Department of Comparative Literature and the College
Leah Feldman’s teaching and research explore the poetics and politics of global literary networks, focusing on critical approaches to translation theory, semiotics, postcolonial theory, and Marxist aesthetics. Her current research traces connections between the Russian and Soviet empires and the Turko-Persianate world. Her current book project, “On the Threshold of Eurasia: Orientalism and Revolutionary Aesthetics in the Caucasus, 1905–1929,” exposes the ways in which the idea of revolution informed the interplay between orientalist and anti-colonial discourses in Russian and Azeri poetry, prose, and visual media. Tracing translations and intertextual engagements across Russia, the Caucasus, and Western Europe, it offers an alternative vision of empire, modernity, and anti-imperialism from the vantage point of cosmopolitan centers in the Russian empire and Soviet Union.

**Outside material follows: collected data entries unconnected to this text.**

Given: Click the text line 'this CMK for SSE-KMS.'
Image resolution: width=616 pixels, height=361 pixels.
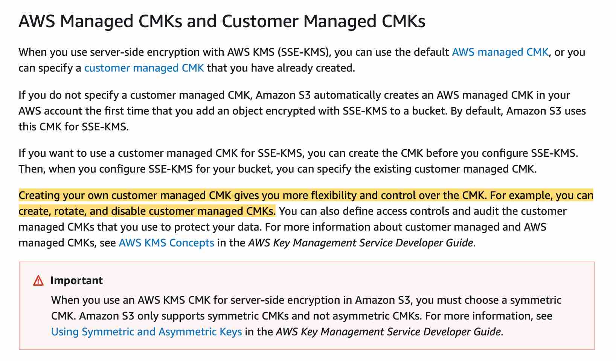Looking at the screenshot, I should coord(73,127).
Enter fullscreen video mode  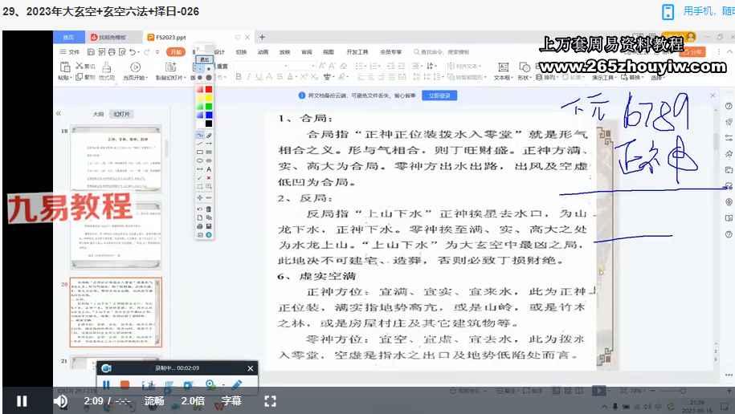271,400
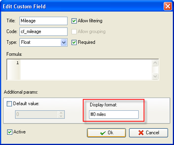The width and height of the screenshot is (174, 145).
Task: Click the Display format field
Action: tap(114, 114)
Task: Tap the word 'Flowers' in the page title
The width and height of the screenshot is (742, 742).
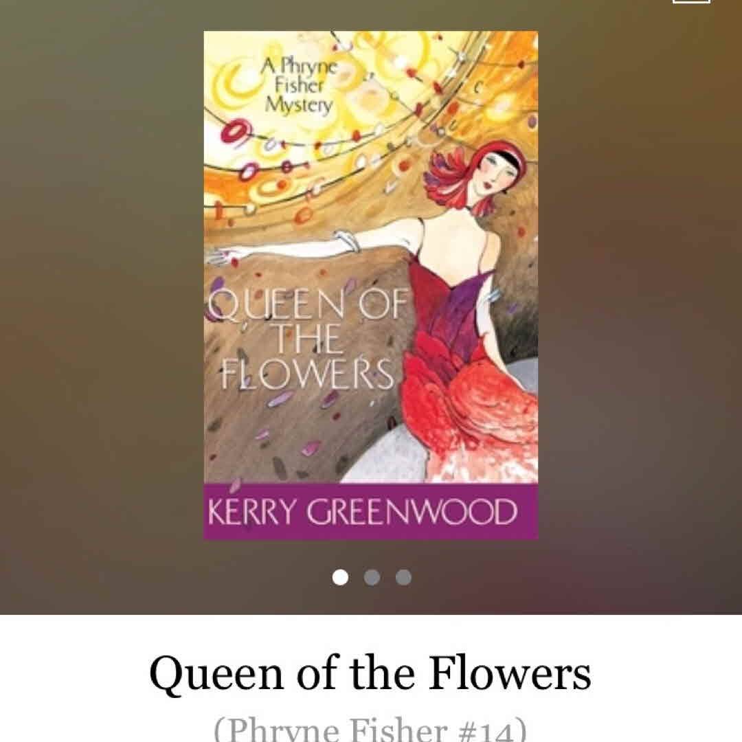Action: (x=510, y=673)
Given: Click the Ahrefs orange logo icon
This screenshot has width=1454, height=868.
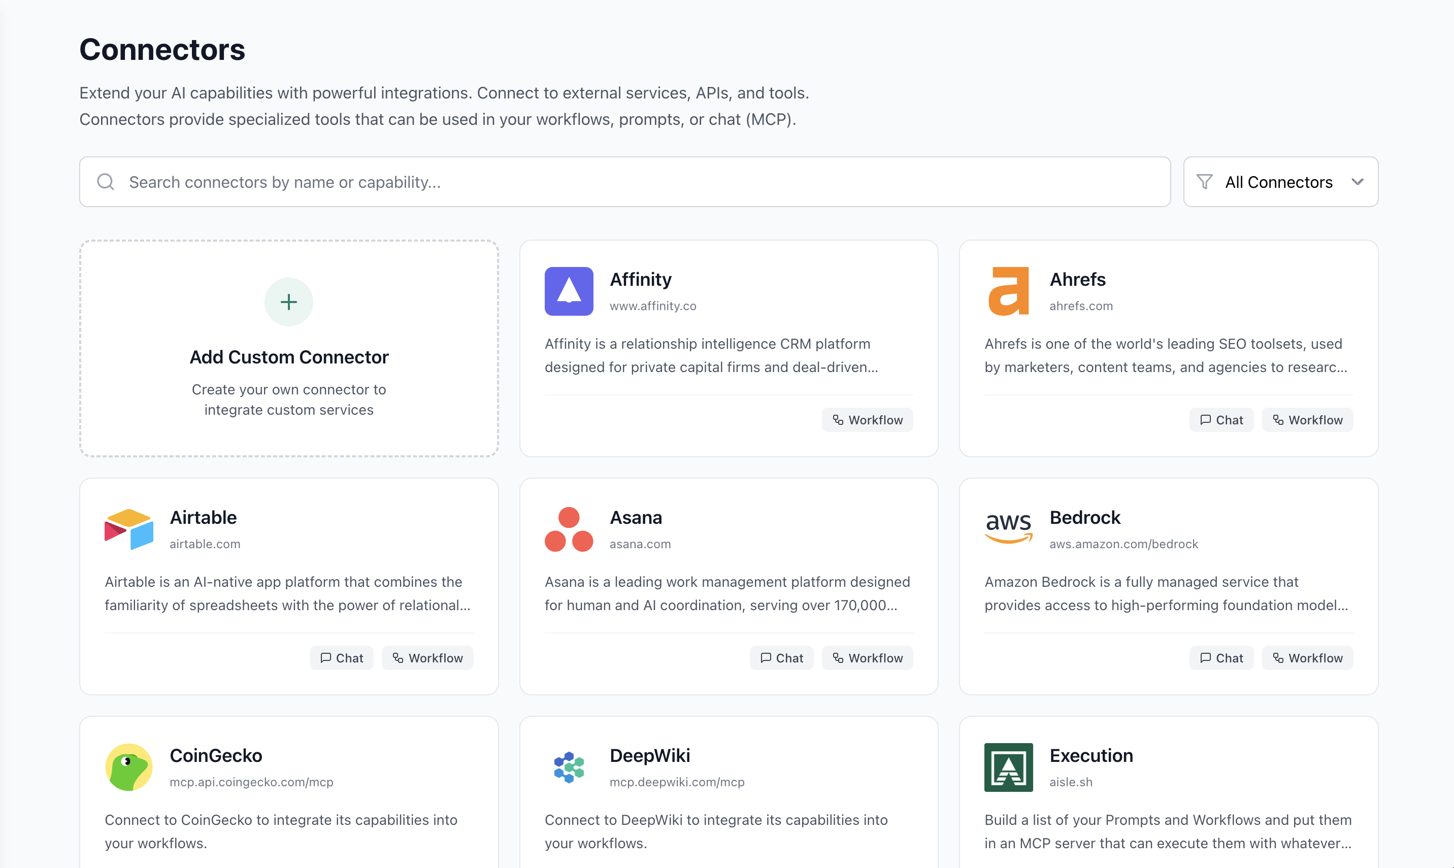Looking at the screenshot, I should (x=1008, y=291).
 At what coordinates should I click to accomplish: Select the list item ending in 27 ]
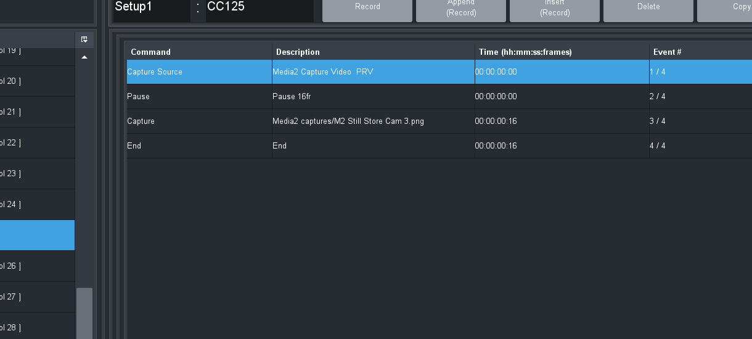coord(37,296)
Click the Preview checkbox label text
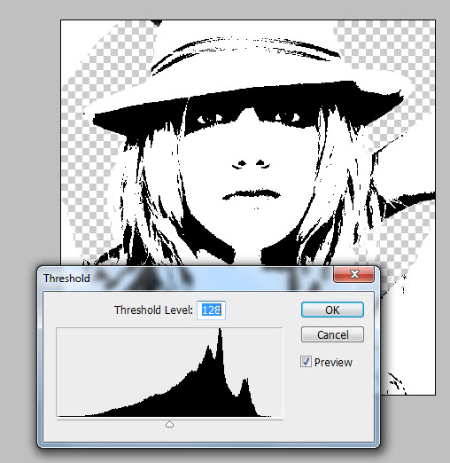450x463 pixels. tap(333, 363)
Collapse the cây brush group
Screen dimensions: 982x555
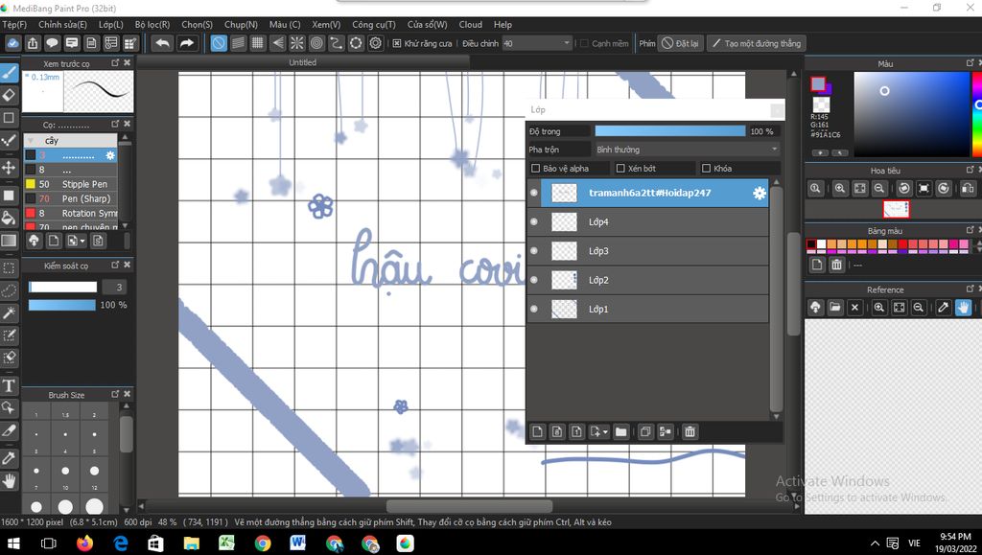(x=30, y=140)
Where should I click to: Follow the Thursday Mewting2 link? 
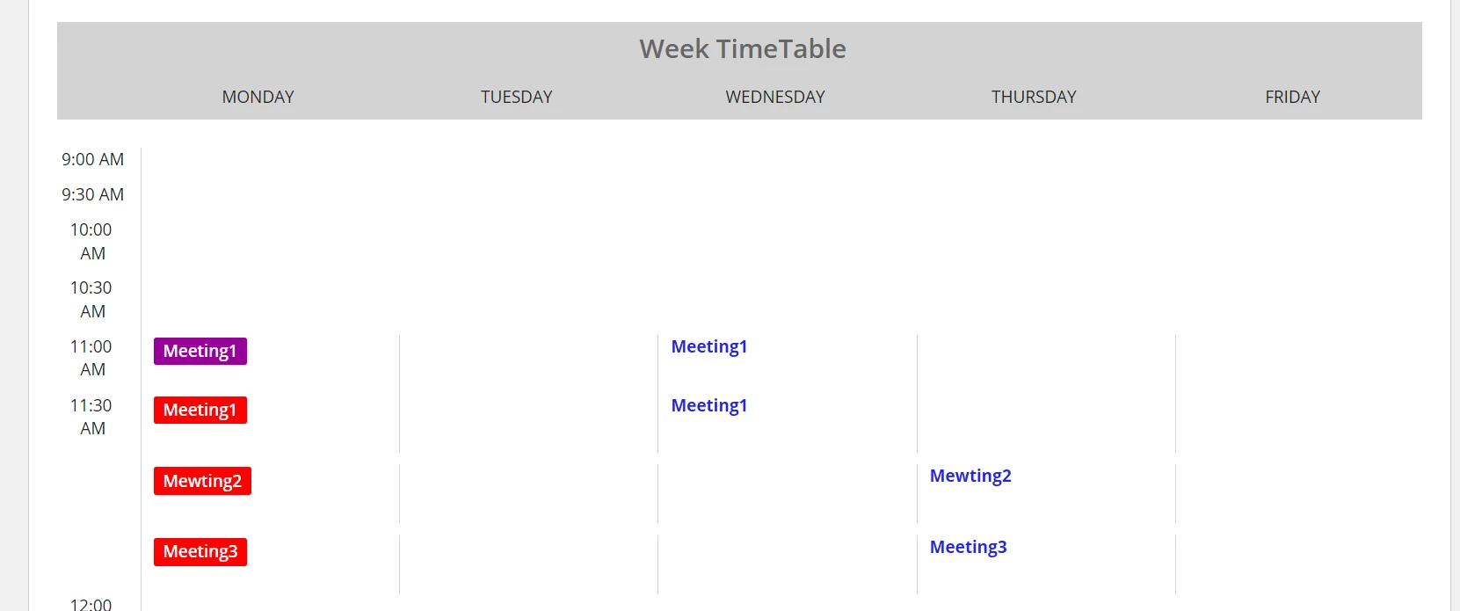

She is the author of “Orientalism on the Threshold: Reorienting Heroism in Late Imperial Russia,” in Boundary 2 and a forthcoming collection of translations of Azeri plays.
Feldman received her PhD in comparative literature from the University of California, Los Angeles, after which she held fellowships in residence at the Princeton Institute of International and Regional Studies and the Institute for Advanced Study at Central European University in Budapest.